Type Conference Paper
Names E. Iodice, M. Arnaboldi, R. Saglia, L. Sparke, O. Gerhard
Conference Name IAU Symposium
Volume 235
Pages 207
Date 2007
URL http://adsabs.harvard.edu/abs/2007IAUS..235..207I
Library Catalog NASA ADS
Abstract NGC4650A is the prototype for Polar Ring Galaxies (PRGs). Its luminous components, inner spheroid and polar structure, have been studied with optical and near-infrared photometry, optical spectroscopy and in the radio. The central spheroid is an exponential thick disk, characterized by a very bright nucleus; the polar structure has been shown to be a disk, rather than a ring. The question about the shape of the dark halo of NGC4650A is still open: the biggest uncertainties in the mass models proposed until 1996 for the dark halo shape were maily related to the difficulty in measuring velocity dispersion profiles along the major axis of the central spheroid. In order to constraint the dark halo shape, we have obtained high resolution spectra (with FORS2@UT4 on the ESO VLT) of the Calcium triplet absorption lines on the photometric axes of the stellar spheroid in NGC4650A. The new CaT spectra are better tracers of the kinematics for the NGC4650A spheroid than was available before.

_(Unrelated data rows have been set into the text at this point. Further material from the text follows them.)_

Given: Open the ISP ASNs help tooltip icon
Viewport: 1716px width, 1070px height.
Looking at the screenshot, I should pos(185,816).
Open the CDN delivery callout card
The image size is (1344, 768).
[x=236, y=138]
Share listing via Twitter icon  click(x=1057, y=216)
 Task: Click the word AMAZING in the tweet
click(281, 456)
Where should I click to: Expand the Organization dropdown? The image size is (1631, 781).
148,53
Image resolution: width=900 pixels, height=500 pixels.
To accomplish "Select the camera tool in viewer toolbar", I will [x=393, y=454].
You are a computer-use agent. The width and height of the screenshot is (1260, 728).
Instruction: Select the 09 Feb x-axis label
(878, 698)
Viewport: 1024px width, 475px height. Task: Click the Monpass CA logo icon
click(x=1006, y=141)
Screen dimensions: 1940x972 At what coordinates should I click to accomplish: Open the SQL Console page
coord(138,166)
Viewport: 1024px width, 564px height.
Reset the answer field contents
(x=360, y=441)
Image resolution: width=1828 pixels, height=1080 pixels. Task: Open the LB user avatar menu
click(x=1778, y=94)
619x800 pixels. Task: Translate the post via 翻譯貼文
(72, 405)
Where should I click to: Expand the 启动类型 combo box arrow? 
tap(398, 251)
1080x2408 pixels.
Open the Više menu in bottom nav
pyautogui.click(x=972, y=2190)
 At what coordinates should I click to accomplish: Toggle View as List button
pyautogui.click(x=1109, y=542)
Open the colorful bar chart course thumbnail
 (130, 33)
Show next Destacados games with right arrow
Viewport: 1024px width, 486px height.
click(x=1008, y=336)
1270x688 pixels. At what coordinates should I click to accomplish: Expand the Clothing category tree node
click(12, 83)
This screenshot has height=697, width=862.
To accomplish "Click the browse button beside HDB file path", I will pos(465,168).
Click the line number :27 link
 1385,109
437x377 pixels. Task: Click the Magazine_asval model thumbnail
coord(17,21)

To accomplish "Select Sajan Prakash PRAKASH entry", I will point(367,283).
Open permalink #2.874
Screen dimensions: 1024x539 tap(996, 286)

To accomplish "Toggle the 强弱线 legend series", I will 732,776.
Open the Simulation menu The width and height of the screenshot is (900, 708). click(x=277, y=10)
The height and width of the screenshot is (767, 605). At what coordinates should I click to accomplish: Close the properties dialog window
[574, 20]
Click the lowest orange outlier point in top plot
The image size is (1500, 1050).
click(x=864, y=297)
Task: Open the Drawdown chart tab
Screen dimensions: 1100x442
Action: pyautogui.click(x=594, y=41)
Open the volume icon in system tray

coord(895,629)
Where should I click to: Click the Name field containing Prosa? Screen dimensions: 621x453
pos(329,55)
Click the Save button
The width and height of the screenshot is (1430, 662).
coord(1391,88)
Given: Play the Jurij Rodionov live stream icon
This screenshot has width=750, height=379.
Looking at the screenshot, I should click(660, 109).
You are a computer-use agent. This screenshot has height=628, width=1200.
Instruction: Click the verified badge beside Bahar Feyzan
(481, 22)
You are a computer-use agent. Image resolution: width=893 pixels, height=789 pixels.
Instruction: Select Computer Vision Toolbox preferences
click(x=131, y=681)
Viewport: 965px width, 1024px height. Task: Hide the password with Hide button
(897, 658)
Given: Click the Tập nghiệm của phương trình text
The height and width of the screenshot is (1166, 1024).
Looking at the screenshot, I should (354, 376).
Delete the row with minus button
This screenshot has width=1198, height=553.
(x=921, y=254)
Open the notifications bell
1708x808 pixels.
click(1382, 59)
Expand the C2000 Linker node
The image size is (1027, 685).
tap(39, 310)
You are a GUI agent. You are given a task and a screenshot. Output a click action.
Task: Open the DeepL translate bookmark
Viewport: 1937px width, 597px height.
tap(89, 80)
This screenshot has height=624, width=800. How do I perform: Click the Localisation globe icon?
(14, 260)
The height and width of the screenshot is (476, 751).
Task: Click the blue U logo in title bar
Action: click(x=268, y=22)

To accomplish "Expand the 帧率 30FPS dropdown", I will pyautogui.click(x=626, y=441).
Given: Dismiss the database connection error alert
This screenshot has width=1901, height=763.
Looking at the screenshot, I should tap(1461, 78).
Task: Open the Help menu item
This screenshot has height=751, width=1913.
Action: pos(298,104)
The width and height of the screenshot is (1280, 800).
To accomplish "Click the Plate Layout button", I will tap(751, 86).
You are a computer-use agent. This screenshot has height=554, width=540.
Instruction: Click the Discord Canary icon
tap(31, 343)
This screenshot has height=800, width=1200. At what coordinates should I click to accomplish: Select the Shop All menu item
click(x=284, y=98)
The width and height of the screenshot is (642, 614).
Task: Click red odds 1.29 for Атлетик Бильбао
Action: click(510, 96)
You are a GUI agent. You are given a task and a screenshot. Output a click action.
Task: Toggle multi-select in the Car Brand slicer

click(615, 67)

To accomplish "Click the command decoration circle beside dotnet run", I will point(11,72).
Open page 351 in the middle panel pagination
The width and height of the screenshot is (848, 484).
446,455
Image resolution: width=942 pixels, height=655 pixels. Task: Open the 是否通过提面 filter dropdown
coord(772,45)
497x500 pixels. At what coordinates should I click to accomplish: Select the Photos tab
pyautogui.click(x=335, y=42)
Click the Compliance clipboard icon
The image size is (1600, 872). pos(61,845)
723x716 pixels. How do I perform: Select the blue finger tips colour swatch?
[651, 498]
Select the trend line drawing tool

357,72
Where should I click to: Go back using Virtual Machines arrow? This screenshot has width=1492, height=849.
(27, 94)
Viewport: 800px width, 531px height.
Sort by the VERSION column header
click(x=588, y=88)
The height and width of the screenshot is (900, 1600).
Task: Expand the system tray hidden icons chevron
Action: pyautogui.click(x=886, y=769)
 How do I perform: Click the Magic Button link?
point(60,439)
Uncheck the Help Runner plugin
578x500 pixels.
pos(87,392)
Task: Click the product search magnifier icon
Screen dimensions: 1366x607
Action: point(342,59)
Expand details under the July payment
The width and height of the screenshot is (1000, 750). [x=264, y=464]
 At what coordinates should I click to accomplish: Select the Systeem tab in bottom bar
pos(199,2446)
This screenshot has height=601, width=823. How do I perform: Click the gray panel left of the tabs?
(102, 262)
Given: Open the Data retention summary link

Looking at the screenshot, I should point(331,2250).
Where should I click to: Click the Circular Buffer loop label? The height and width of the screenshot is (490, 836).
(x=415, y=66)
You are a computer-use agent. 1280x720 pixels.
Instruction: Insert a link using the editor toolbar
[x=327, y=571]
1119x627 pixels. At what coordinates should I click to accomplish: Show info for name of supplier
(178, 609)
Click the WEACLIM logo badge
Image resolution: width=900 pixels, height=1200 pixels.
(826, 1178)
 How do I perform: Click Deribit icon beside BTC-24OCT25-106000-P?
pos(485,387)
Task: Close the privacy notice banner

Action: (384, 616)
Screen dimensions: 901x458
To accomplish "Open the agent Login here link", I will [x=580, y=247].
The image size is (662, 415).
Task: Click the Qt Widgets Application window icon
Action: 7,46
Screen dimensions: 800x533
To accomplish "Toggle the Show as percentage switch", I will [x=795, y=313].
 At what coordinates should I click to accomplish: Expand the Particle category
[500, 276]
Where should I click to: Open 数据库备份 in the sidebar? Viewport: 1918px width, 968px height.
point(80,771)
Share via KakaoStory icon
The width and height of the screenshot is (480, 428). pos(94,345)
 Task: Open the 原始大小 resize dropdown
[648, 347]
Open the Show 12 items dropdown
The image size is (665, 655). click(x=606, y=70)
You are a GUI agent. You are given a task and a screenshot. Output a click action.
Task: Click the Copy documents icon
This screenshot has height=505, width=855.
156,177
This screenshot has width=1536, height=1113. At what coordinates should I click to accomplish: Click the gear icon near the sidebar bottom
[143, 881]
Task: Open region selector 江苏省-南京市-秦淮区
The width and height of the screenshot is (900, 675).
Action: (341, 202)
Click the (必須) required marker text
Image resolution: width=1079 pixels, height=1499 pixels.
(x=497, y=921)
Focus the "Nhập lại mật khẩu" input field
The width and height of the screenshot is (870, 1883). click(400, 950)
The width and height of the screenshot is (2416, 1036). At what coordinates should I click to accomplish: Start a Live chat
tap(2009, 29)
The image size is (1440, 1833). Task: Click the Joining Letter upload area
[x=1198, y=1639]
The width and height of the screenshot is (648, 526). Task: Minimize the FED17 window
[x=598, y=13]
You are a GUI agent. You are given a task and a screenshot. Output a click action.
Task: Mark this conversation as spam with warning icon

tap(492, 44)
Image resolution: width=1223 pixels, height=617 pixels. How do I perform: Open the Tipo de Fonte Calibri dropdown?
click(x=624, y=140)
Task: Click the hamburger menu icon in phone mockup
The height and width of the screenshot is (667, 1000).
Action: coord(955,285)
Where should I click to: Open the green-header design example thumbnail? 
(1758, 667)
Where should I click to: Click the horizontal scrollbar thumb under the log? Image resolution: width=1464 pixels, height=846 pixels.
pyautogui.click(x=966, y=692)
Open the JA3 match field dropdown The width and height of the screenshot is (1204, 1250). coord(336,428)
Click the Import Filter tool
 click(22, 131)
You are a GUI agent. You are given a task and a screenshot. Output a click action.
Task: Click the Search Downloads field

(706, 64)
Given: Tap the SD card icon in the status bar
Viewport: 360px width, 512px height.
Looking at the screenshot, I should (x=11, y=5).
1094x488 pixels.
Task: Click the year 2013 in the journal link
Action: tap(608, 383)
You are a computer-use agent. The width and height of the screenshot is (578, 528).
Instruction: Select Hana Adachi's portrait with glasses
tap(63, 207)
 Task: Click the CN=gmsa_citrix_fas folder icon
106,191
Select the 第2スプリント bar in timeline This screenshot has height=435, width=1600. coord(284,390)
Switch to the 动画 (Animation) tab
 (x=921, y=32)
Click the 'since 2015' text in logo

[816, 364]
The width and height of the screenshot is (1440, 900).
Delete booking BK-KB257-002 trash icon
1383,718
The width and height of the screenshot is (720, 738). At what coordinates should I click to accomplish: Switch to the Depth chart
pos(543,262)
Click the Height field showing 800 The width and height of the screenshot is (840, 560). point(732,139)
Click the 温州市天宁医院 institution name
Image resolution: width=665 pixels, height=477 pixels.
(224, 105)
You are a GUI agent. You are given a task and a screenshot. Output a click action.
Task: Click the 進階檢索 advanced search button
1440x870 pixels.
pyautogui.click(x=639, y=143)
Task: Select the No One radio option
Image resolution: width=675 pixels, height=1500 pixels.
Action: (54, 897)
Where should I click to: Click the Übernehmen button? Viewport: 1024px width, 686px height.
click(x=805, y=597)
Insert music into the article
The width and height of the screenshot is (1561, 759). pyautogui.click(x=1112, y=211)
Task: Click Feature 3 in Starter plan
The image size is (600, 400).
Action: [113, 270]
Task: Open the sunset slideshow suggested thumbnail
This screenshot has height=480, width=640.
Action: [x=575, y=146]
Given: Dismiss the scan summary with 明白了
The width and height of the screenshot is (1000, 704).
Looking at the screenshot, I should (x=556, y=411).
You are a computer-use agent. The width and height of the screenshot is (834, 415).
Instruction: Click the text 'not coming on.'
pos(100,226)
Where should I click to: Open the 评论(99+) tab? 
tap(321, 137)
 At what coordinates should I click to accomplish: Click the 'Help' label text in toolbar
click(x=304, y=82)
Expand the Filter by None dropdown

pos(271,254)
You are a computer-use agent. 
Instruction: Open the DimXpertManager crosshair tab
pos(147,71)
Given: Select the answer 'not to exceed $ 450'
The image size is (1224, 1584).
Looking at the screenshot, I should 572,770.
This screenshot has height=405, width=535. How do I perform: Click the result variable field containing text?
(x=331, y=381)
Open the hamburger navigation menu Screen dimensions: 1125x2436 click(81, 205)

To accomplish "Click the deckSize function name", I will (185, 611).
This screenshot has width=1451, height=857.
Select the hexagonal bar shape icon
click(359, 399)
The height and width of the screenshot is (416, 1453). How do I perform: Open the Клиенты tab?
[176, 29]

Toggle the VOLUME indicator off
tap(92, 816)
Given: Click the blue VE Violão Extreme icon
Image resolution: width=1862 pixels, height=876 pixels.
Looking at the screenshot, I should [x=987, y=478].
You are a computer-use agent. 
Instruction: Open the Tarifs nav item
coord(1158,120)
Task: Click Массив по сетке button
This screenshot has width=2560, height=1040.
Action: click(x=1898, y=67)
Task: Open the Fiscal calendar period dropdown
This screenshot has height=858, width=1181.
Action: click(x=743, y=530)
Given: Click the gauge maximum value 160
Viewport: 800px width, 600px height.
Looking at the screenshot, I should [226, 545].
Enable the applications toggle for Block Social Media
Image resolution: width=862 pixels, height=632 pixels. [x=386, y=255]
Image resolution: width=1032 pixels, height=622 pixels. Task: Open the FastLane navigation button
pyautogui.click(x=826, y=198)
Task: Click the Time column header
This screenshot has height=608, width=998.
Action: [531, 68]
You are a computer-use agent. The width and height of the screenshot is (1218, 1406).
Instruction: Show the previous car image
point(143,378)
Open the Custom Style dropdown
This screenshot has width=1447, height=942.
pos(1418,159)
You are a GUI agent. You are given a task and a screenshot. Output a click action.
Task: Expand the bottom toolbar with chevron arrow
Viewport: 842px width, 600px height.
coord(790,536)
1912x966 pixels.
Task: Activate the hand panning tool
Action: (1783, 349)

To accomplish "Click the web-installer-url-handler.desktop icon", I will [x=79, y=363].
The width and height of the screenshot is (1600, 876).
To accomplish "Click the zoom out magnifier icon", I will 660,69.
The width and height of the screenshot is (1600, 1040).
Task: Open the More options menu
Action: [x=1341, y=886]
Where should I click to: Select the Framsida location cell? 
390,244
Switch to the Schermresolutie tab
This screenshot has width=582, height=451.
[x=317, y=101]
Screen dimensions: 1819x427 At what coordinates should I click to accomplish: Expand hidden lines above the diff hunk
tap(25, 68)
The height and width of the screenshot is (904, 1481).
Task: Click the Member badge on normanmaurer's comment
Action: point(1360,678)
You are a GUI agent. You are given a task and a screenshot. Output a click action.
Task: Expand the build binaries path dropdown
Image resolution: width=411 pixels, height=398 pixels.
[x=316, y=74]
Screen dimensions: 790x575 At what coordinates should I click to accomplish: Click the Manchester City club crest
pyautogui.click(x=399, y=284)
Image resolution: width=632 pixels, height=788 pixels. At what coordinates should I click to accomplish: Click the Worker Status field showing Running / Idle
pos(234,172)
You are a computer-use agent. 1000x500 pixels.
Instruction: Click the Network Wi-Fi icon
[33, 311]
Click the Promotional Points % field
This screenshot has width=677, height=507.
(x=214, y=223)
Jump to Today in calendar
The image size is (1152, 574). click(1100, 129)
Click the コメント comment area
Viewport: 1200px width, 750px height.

Along the major axis, the observed rotation and velocity dispersion measurements show the presence of a kinematically decoupled nucleus, and a flat velocity dispersion profile. The minor axis kinematics is determined for the first time: along this direction some rotation is measured, and the velocity dispersion is nearly constant and slightly increases at larger distances from the center. The new high resolution kinematic data suggest that the stellar component in NGC4650A resembles a nearly-exponential oblate spheroid supported by rotation. The main implications of these results on the previous mass models for NGC4650A concern the law adopted to fit the velocity dispersion profile: the measured flat velocity dispersion profile along the spheroid major axis shows that both the linear decreasing fit and the exponential empirical law adopted in the previous mass models do not reproduce the observed trend with radius and previous conclusions on the halo flattening are no longer valid. Moreover, the new kinematic data set constraints on current models for the formation scenarios of PRG, supporting a slow accretion rather then a secondary strong dissipative event.